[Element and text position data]
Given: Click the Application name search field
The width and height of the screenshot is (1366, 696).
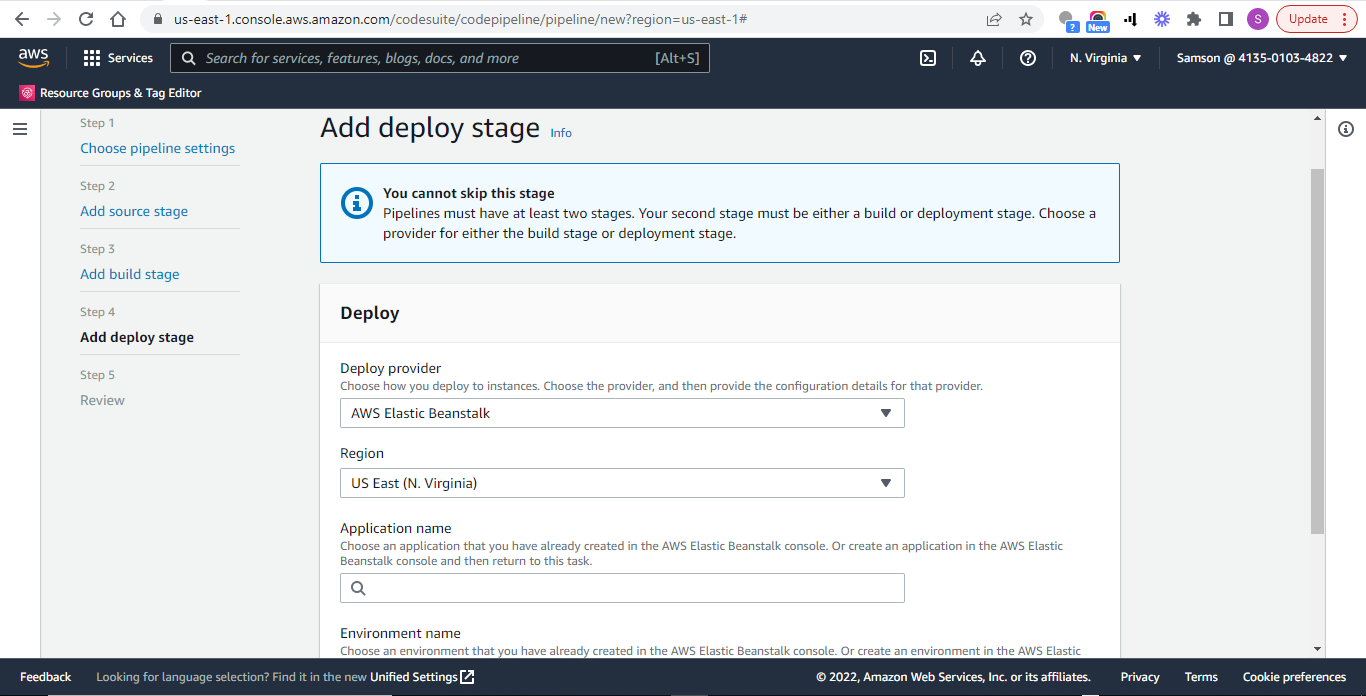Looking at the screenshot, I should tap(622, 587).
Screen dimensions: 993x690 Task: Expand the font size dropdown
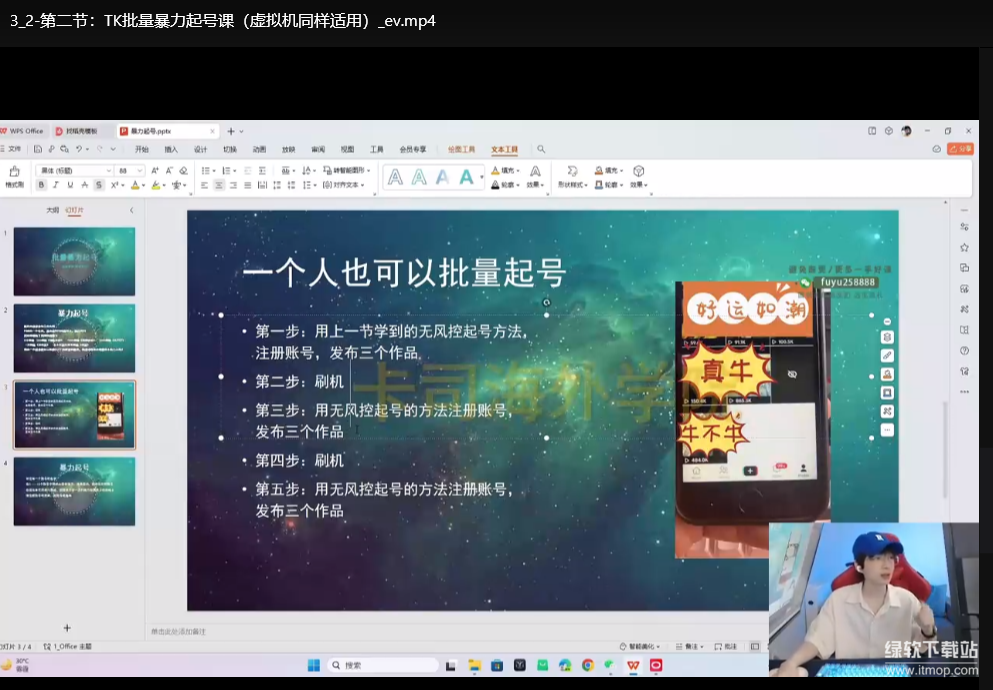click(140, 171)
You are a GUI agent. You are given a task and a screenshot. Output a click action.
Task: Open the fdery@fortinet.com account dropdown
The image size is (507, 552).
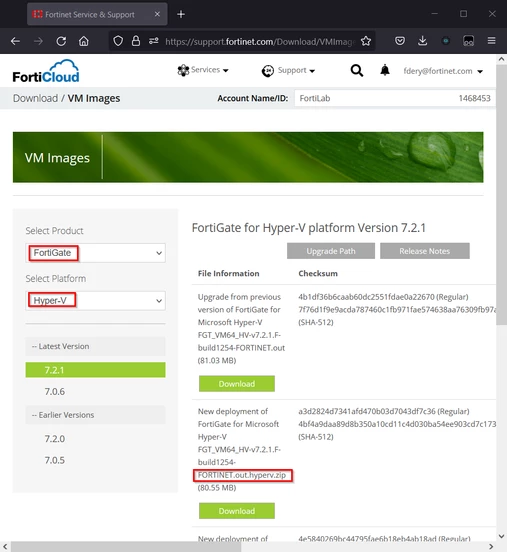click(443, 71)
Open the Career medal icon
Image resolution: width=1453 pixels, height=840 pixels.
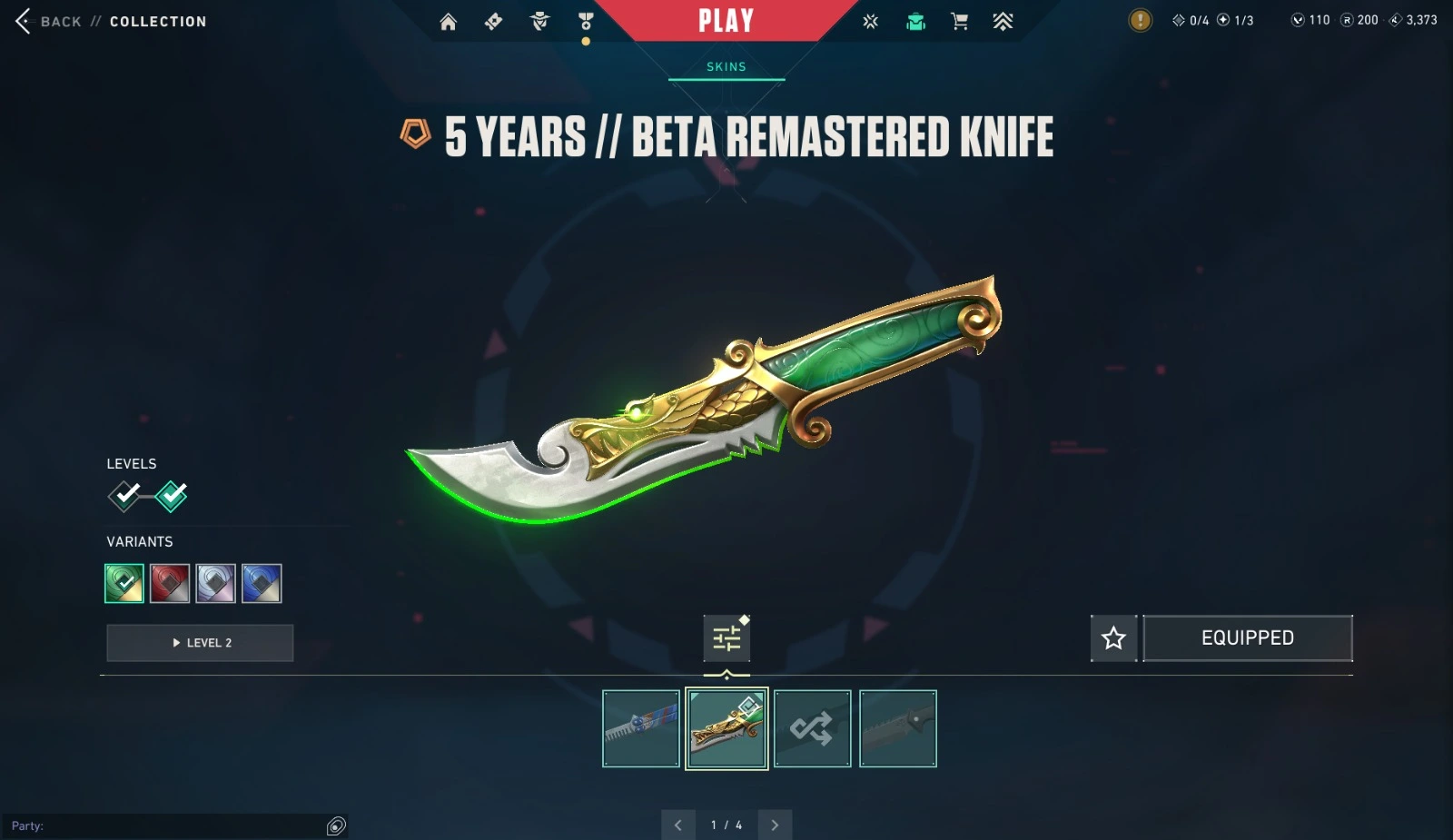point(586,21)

▶ Goal of the exercise
Convert the lines of the entries into a numbered list, skipping any blank lines. Leave out the pictures.

▶ Output below
1. Given: Click the Application name search field
2. The width and height of the screenshot is (1366, 696).
3. Looking at the screenshot, I should tap(622, 587).
4. Screen dimensions: 993x690 Task: Expand the font size dropdown
5. click(140, 171)
6. You are a GUI agent. You are given a task and a screenshot. Output a click action.
7. Task: Open the fdery@fortinet.com account dropdown
8. The image size is (507, 552).
9. click(443, 71)
10. Open the Career medal icon
11. Image resolution: width=1453 pixels, height=840 pixels.
12. point(586,21)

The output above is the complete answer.